Using grid-auto-flow: dense, which forces child elements to fill in gaps if they can fit.

A quick demo here (keep clicking the black button):

This is my favorite property! You don't have to painstakingly specify the placement for each child element; very handy for portfolio items or photo galleries.

 

Overlapping child elements

I found out this feature very late in the journey 🙈, which then inspired my 10th pen. You can overlap elements and specify the order with z-index.

Overlapped the calendar events using z-index here.

 

Moarrr complicated grid tracks with grid-templates-areas

You can specify the grid track using names instead!

For example, this pen here:

The parent element has this property:

  .parent-element {
   grid-template-columns: 60px 700px 300px;
   grid-template-rows: auto 70px;
   grid-template-areas: 
      "title pie-recipe pie-image" 
      "context context pie-image";
}

Repeating the name means the child element will span across the cells.

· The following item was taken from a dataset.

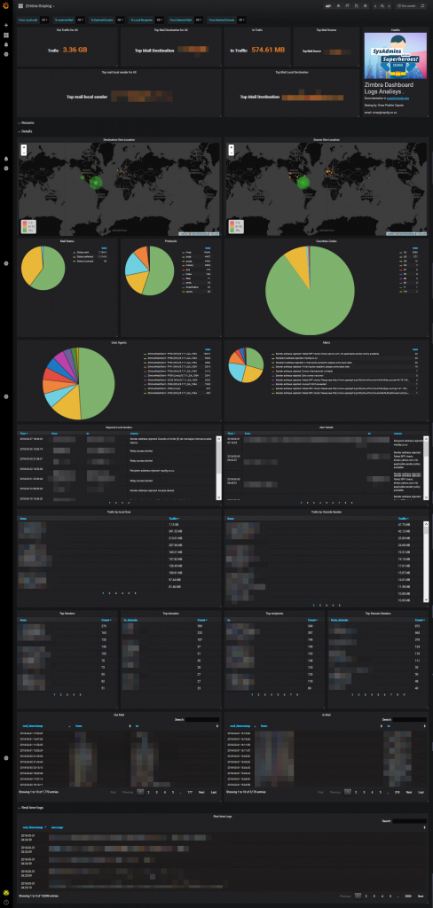
Task: Open the From Local mail All dropdown
Action: click(x=43, y=20)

In this example, element named context will take up two column cells and have a width of (60px + 700px). The element named pie-image will take up two row cells and have a height of (300px + 70px).

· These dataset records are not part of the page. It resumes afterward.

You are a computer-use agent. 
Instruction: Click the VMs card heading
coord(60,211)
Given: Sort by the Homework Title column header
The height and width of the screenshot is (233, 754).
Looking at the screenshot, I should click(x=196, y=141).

You 'name' the child elements by using the grid-area property:

  .child-element-for-pie-image {
   grid-area: pie-image;
}

 

Sounds complicated? This very comprehensive guide will help clarify things and they explain things a lot better than I do.

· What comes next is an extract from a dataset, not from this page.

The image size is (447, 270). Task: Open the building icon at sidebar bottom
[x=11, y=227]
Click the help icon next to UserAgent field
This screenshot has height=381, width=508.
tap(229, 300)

A tip for complicated grid tracks:

To get layouts done quicker, I always put a plain-colored background in each child element and play around until I get the layout right.

This is almost always the start of complicated grid tracks for me.

Before

After

Special Mention

Special mention to not attempt something like this. 😂

 

This was so much work 😭 The greatest thing about CSS Grid is flexibility and I absolutely love using values like minmax or auto for layouts.

But to use this approach for what I consider an illustration... let's just say I spend more than 2 hours trying to get things to align properly and to get each pixel right exactly where I want it to be.

Lesson learned: Think twice before using CSS Grid for illustrations.

 

Ok to be fair, I didn't really plan things properly. So I guess the advice here is plan first before executing.

How You Can Get Started Too!

Find inspiration from all around you and code it out! A lot of things can actually be transformed into a CSS Grid experiment.

 

Me everyday

Inspired by bathrooms.

I look at spreadsheets for my job every day.

 

But instead of me just saying, here's a list of things you can try:

  1. Easy: Chess board, comic book layout
  2. Medium: Restaurant menus, food nutrition label, tshirt labels, magazine layouts, a parking lot 😂
  3. Hard: Receipts, newspapers, dashboards, keyboards (both the instrument and the one you type on)

Don't be too alarmed about the items in the Hard list; they are not necessarily hard, they just have more components that require you to think or plan a little more when laying down the grid track.

I love doing unconventional use cases for experimentation purposes and seeing these ideas come to life... so yeah, I'm pretty much outsourcing my ideas because I don't have time to do them all.